● **Aim of the task**: Switch "dropdown" to "drop-down menu" and write out every line of the listing again with nothing else changed, leaving the pictures out.

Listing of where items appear
^^^^^^^^

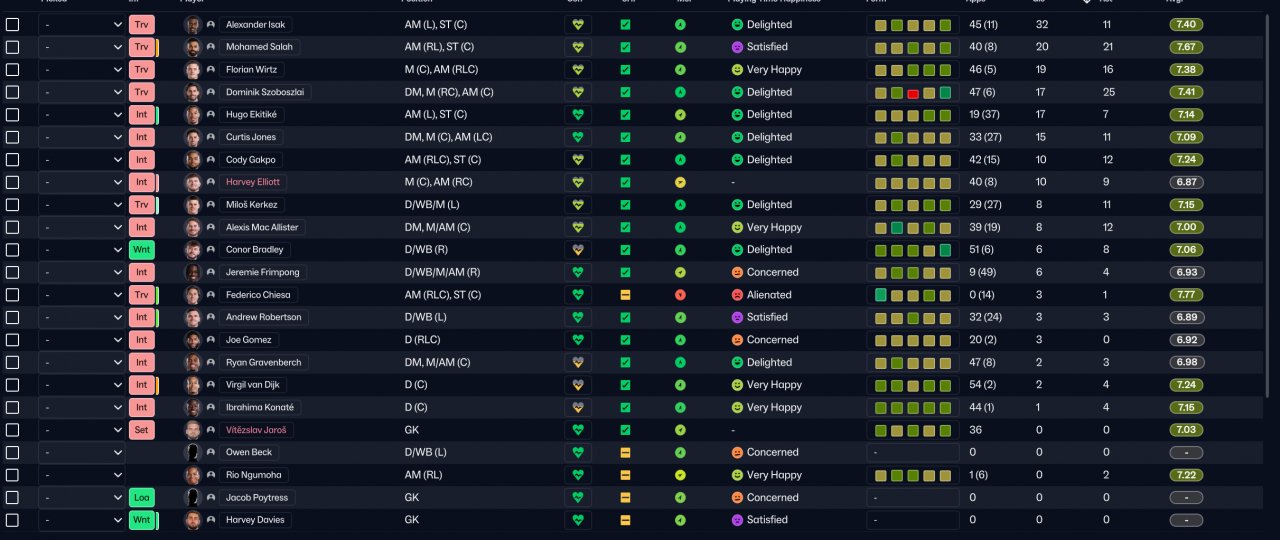Tick the checkbox for Alexander Isak's row
The height and width of the screenshot is (540, 1280).
(13, 24)
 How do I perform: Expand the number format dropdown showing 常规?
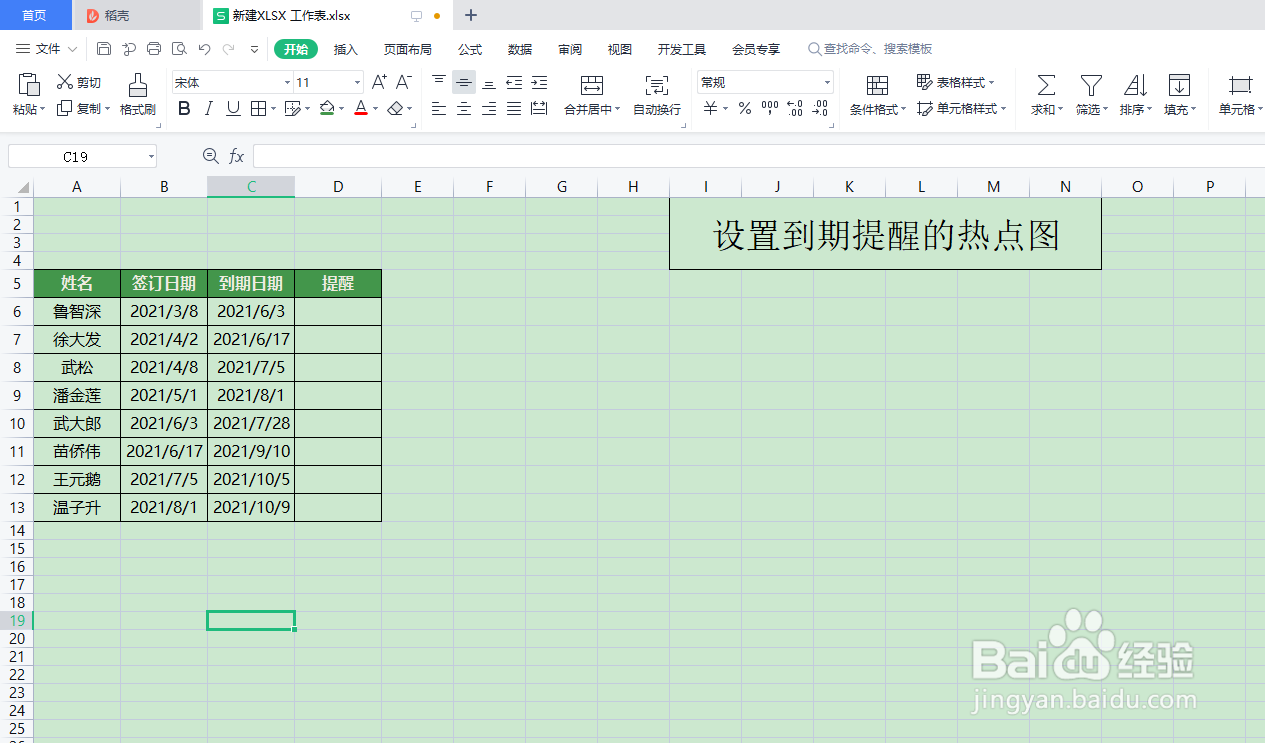tap(826, 81)
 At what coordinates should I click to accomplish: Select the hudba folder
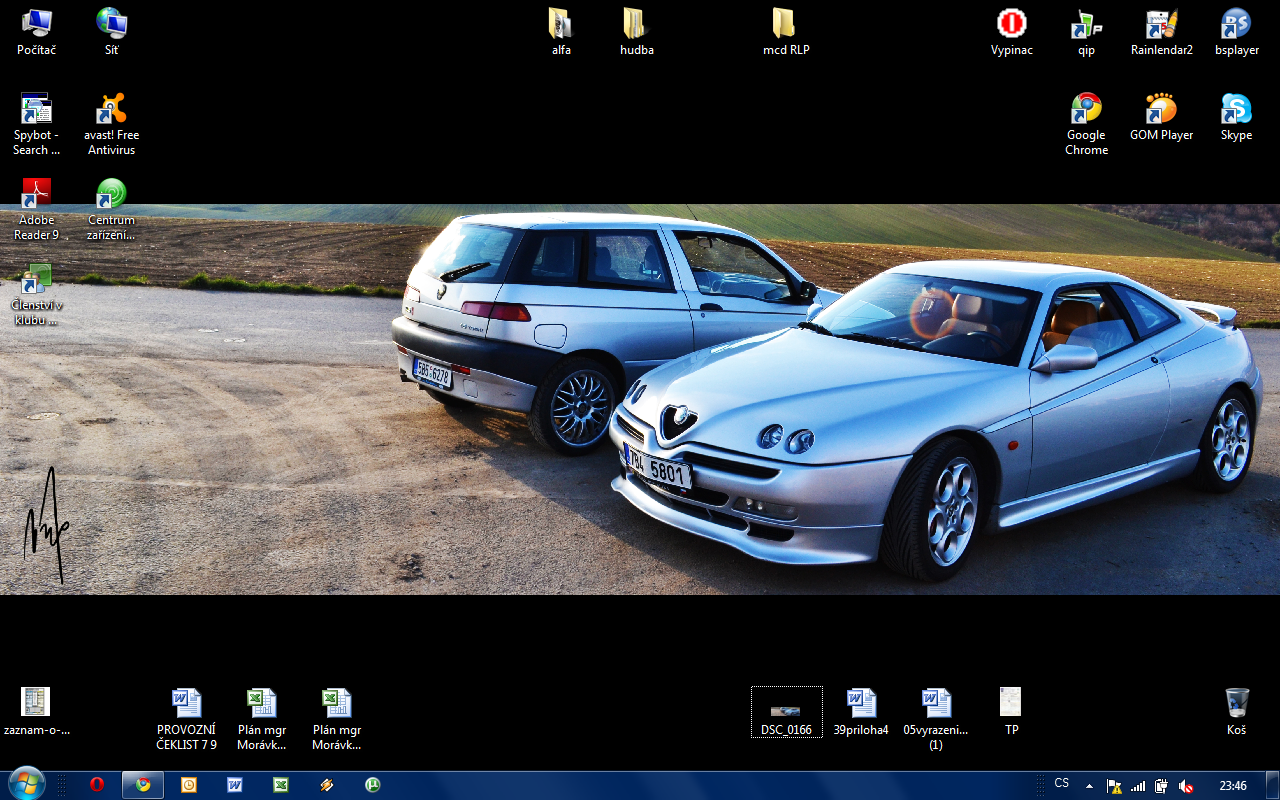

^^^^^^^^

● **Written solution**:
Tick the checkbox for Alexander Isak's row
The height and width of the screenshot is (540, 1280).
(13, 24)
 How do I perform: Expand the number format drop-down menu showing 常规?
tap(826, 81)
 At what coordinates should I click to accomplish: Select the hudba folder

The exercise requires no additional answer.